My wife told the doctor the story, and she thought for a moment. Then, to my surprise she said, “that could very well explain the symptoms.” She immediately wrote a referral letter and told us to pack an overnight case and then go straight to Accident and Emergency.
Back into hospital
At the hospital, I was very quickly put under the scanner, and the news was not encouraging. There was indeed another thrombosis in the portal vein, and there were also three more on my intestines. So I remained in the hospital for another ten days while the clots were cleared. They ran a whole series of tests to work out the cause. But by the time I was cleared to go home, they still hadn’t found anything. There were still some ongoing genetic tests, they said, and should they find anything, they would call me.

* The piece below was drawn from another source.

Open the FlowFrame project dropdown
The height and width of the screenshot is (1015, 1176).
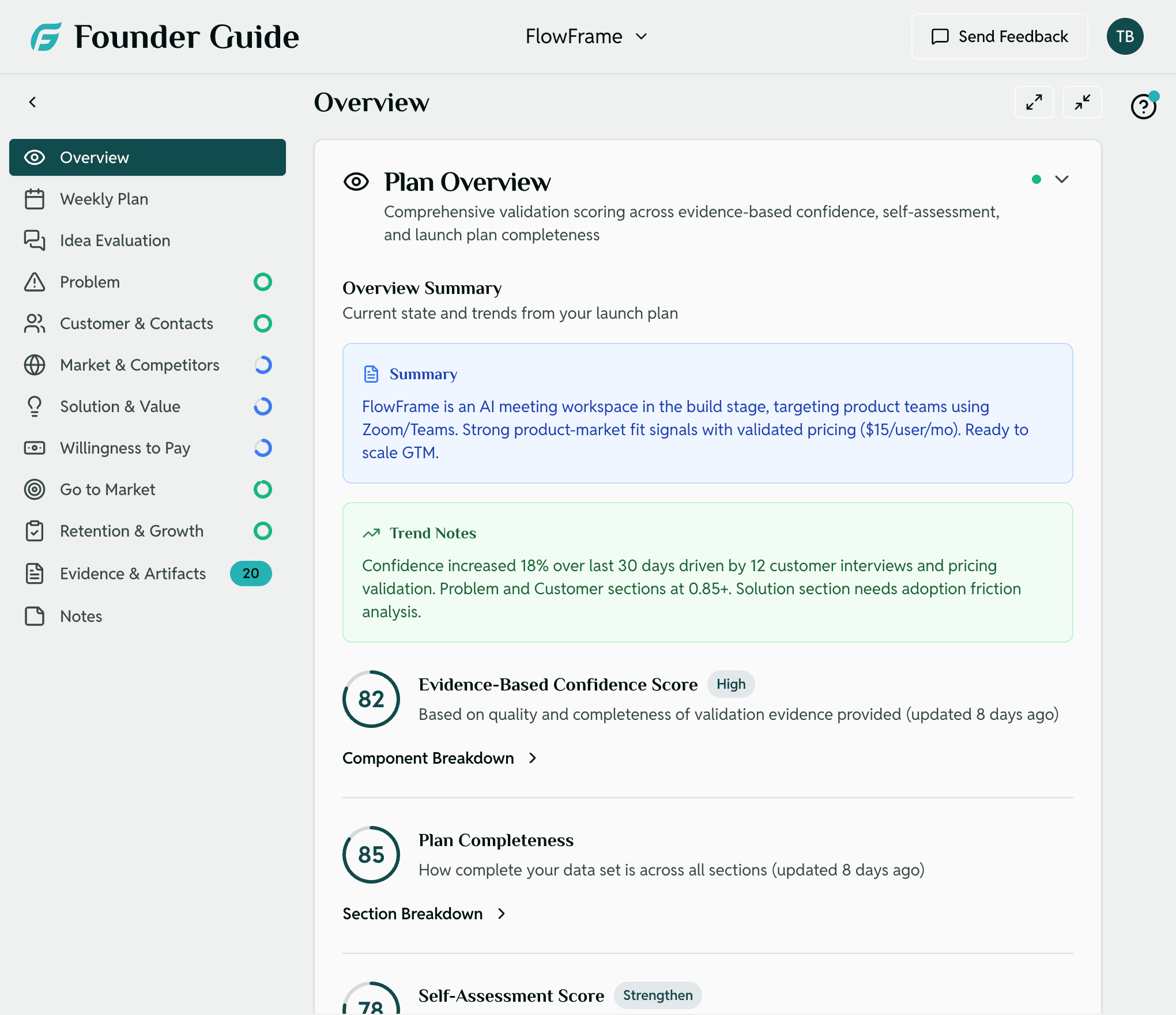[586, 36]
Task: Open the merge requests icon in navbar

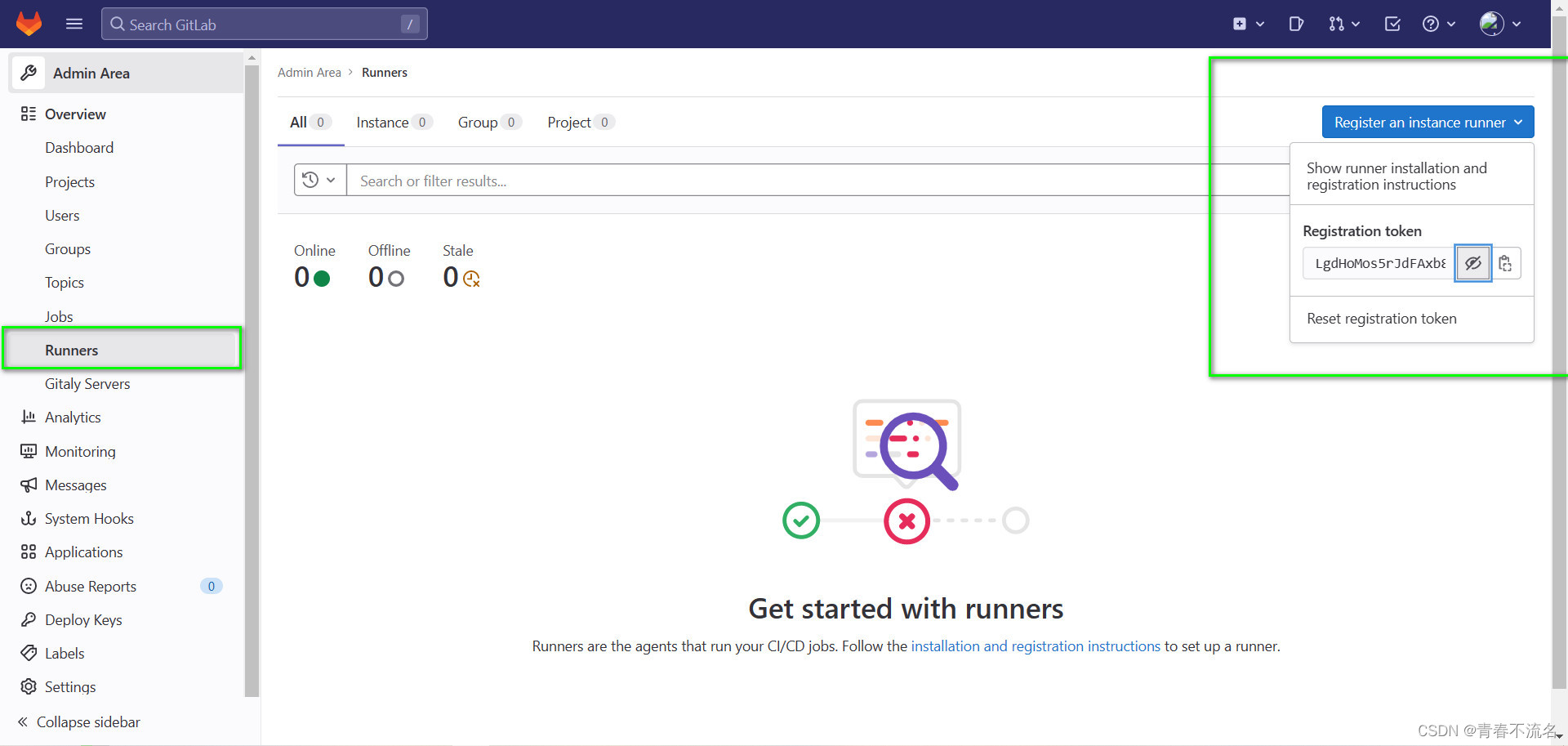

A week later, I received a phone call from a doctor at the hospital. He told me that they had found a particular genetic abnormality which might explain the thromboses. He didn’t want to say too much over the phone, but they wanted to see me again and do some more tests.
So, it’s one week later. I’m on my way to Leuven again and I wonder what they can have found.
As soon as we are shown in to the doctor’s office, I know it must be quite serious. I am introduced to a professor, a hematologist who is a specialist in the disease they have found.
He explains that I have a JAK 2 mutation on a certain gene, and that it may be the cause of the many thromboses I’ve had. And perhaps some of the other symptoms too. Because of that mutation, my bone marrow makes too many red blood cells, which literally makes the blood thicker. This makes it harder for it to flow through the small blood vessels.
In some cases, the JAK 2 mutation leads to a group of rare cancers called MPNs (MyeloProliferative Neoplasms), all of which cause you to produce too many blood cells. For some people that will be too many white blood cells, while for others it may be red blood cells or platelets. They can see from my blood results down the years that I often have too many red blood cells, so in my case they are thinking of Polycythemia Vera, the variant with red blood cells.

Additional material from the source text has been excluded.